Spielberg’s major screenwriter, David Koepp, created a script whose main character was someone on the periphery of the major events of the alien invasion, trying to save his family. Another departure from the book and previous films based on it was that the aliens – no longer Martians – had come to Earth in prehistoric times, buried their fighting machines underground, gone home, and returned centuries later to activate them for the big invasion. The purpose of the conquest of Earth came from “To Serve Man,” to harvest 6 billion humans as food. Their actual origin point was never mentioned.

The film also had an anti-war message – despite the immense firepower of the US military being hurled against the alien invaders, they were brought down in the same way as in the original book – microbes and bacteria that the aliens could not withstand. In addition, Spielberg wanted it to be a “horror movie for kids,” as there was plenty of destruction and death, but very little blood and gore.

In addition, the filming style reflected the impact of 9/11 – people covered in dust and ash, hand-held-style video, no panoramic shots, to reflect the close-in shots made amid that day’s destruction.

The film was shot on a lavish budget of $132 million and more than 500 CGI effects, including a retired All Nippon Airways Boeing 747 that was torn apart on the Universal backlot to be a plane wrecked by the aliens. The detritus was left there for the Universal tour, right next to the legendary “Bates Motel” from the Alfred Hitchcock classic “Pyscho.”

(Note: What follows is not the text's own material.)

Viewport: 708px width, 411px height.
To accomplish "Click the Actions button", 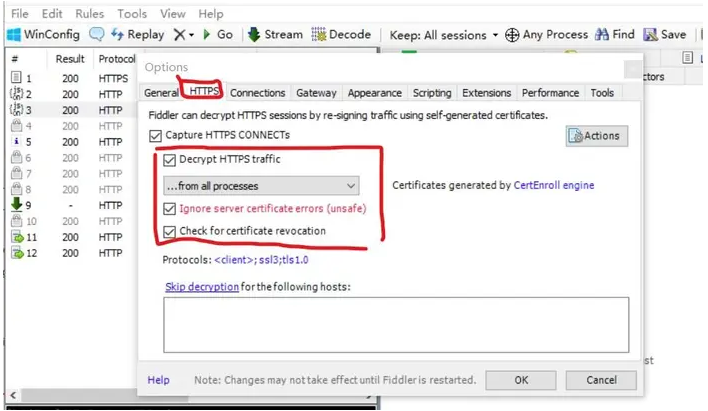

Newark’s East Ward got its moment on camera in November 2004. Shot at the intersection of Ferry Street, Merchant Street, and Wilson Avenue, Tom Cruise and a vast crowd of extras – including Ironbound residents – watch in scripted fear and horror as the first alien tripod war machine comes bursting out of Wilson Avenue School, destroying it and the Grace Community Lutheran Church in the process, and storming west down Ferry Street toward Penn Station.

When Cruise prepares to flee the scene to save his children, actual local residents whip out their iPhones and take to Ferry Street to take photographs of the oncoming “machine” before fleeing themselves. Cruise himself runs down Van Buren Street, which is a nod to the 1953 “War of the Worlds” movie, where Ann Robinson – also in this film – played Sylvia Van Buren.

As the machine tears apart Ferry Street and its buildings, hurling debris everywhere, the camera pasts past a close-up of a municipal “No Littering” sign, which provides humor. It’s also one of Spielberg’s trademarks – the use of signs.

From there, the tripod heads for Bayonne to destroy that city’s bridge. Spielberg made it a point in the film to destroy secondary targets, not obvious landmarks.

“War of the Worlds” premiered on June 23, 2005, at New York’s Ziegfeld Theatre, and there, Cruise revealed his relationship with Katie Holmes. The film grossed about $US81 million worldwide, and gained a 75 percent “certified fresh” rating from Rotten Tomatoes. Critics praised it for focusing the narrative on the struggle of one character to survive the chaos.

So whether it was Martians, Kanamits, or aliens to be named later, Newark has faced them all, and survived the whole bunch.